Charb, Cabu ou Tignous sont devant la caméra ou racontés par leurs amis dans L'Humour à mort. Un documentaire projeté lors du Festival de Toronto. Il revient sur les attentats de janvier et rend hommage, en les faisant revivre, aux dessinateurs de Charlie Hebdo assassinés.
En cas de pépin, je sais que des gens sont capables de se mobiliser pour la liberté d'expression
Charb
"On a le droit de ne pas trouver drôle ou de trouver énervant un dessin, un propos, une parole. Mais on peut répondre par un dessin, un propos, une parole", lance Charb. "On n'est pas obligé de déclarer la guerre et d'éliminer physiquement son détracteur", termine-t-il, le regard face caméra. "En cas de pépin, je sais que des gens sont capables de se mobiliser pour la liberté d'expression", ajoute-t-il.
Ces propos, qui trouvent toute leur résonance aujourd'hui, ont été prononcés il y a huit ans par l'ex-directeur de Charlie Hebdo. Charb a été tué le 7 janvier dernier, dans l'attaque au siège du journal. Elle a coûté la vie à 12 personnes, dont cinq de ses dessinateurs (Charb, Cabu, Honoré, Tignous, Wolinski).
Le documentariste Daniel Leconte avait longuement filmé les dessinateurs en 2007 pour son documentaire C'est dur d'être aimé par des cons. Ce film est sorti lors du procès intenté à Charlie Hebdo pour avoir reproduit les caricatures de Mahomet. Daniel Leconte a décidé, avec son fils Emmanuel, de leur consacrer un nouveau film. Des images de l'époque sont alors mêlées et d'autres tournées cette année.
"J'avais envie de faire un film hommage. C'était très important de montrer la perte", a expliqué Daniel Leconte. Ces caricaturistes, "c'est un patrimoine", selon lui. Le souhait du réalisateur était, "rétrospectivement, pour ceux qui n'avaient pas eu l'occasion de les aimer pour ce qu'ils faisaient, d'avoir l'opportunité de les apprécier en les retrouvant dans un film".
Dédié aux victimes de Charlie Hebdo, L'Humour à mort ("Je suis Charlie") démarre le 11 janvier 2015 avec des images des manifestations. Elles ont vu des millions de personnes descendre dans la rue à Paris et dans le monde entier en réaction aux attentats jihadistes en France.
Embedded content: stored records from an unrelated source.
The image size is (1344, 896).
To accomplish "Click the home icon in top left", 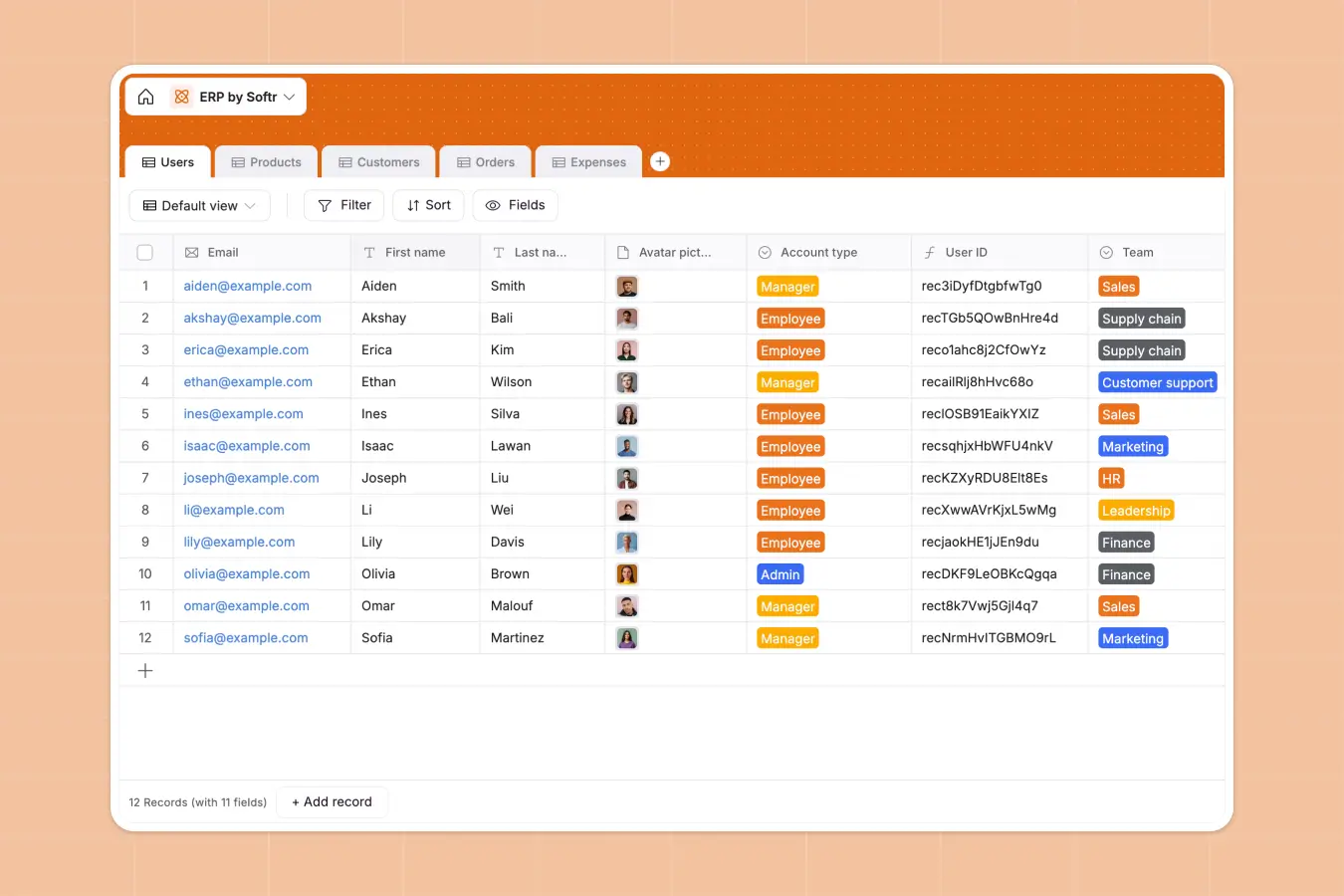I will click(145, 96).
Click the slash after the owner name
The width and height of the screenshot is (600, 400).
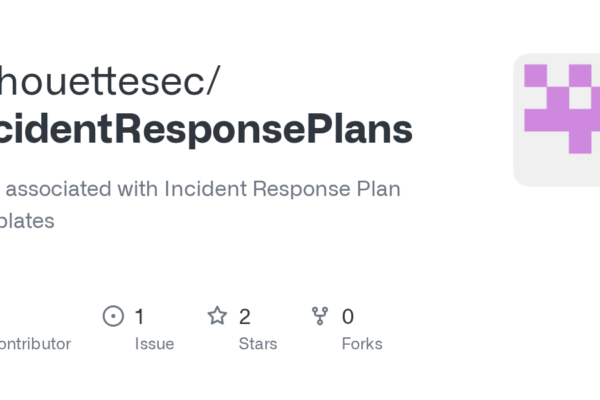pyautogui.click(x=208, y=82)
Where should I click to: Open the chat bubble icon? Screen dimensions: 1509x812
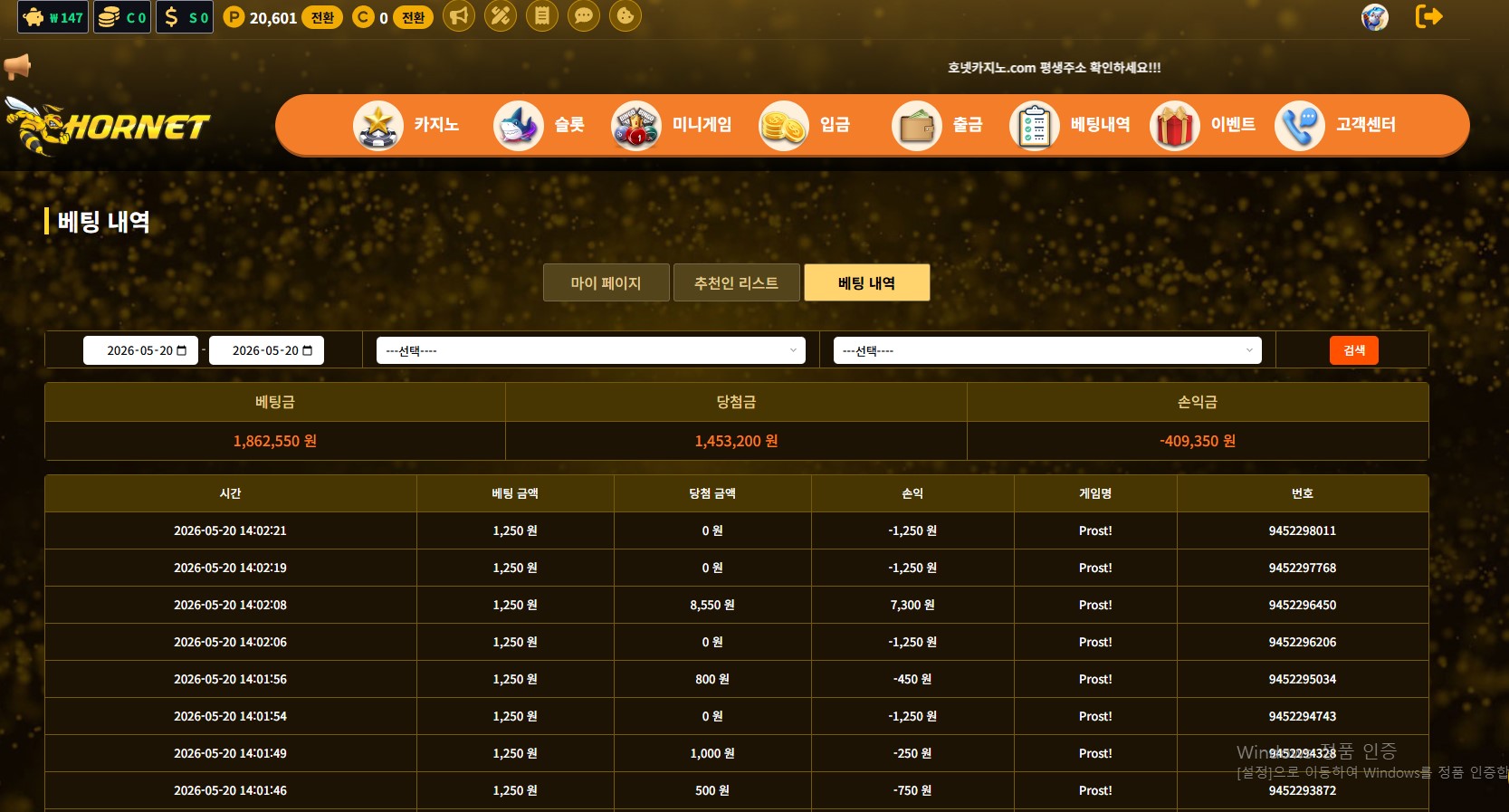584,15
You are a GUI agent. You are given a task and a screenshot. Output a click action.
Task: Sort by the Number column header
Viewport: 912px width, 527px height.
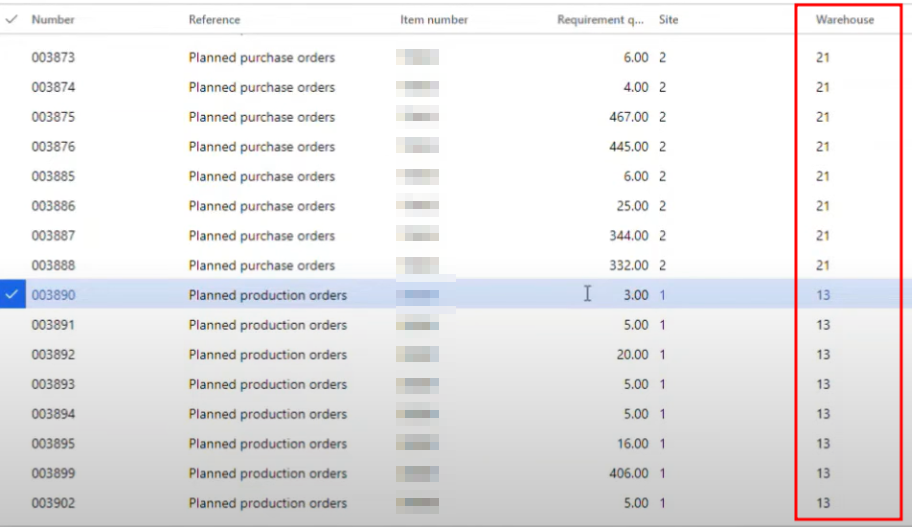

En tentant d'expliquer les raisons de la tragédie, le film opère un va-et-vient entre ces événements et ceux qui les ont précédés depuis 2006. "Je ne voulais pas commencer par le drame, mais par la résistance le 11 janvier, et traiter tout le reste en miroir", a expliqué Daniel Leconte.
Le documentaire revient aussi sur la fabrication du numéro post-attentats et les événements qui ont suivi. Mais ce sont surtout les images des dessinateurs disparus qui retiennent l'attention ou émeuvent. Le film, avec nombre de leurs dessins provocateurs, livre leurs explications de leurs choix éditoriaux, mais les montre aussi en trublions chantant dans un karaoké ou en multipliant les plaisanteries.
"Je m'en fous, je suis immortel", lance un personnage sur un dessin de Wolinski. Les témoins y vont ensuite de leur anecdote pour raconter les victimes: "Cabu ? Il aimait comme vertu l'enthousiasme", dit Riss. "Tignous? Il nous faisait marrer".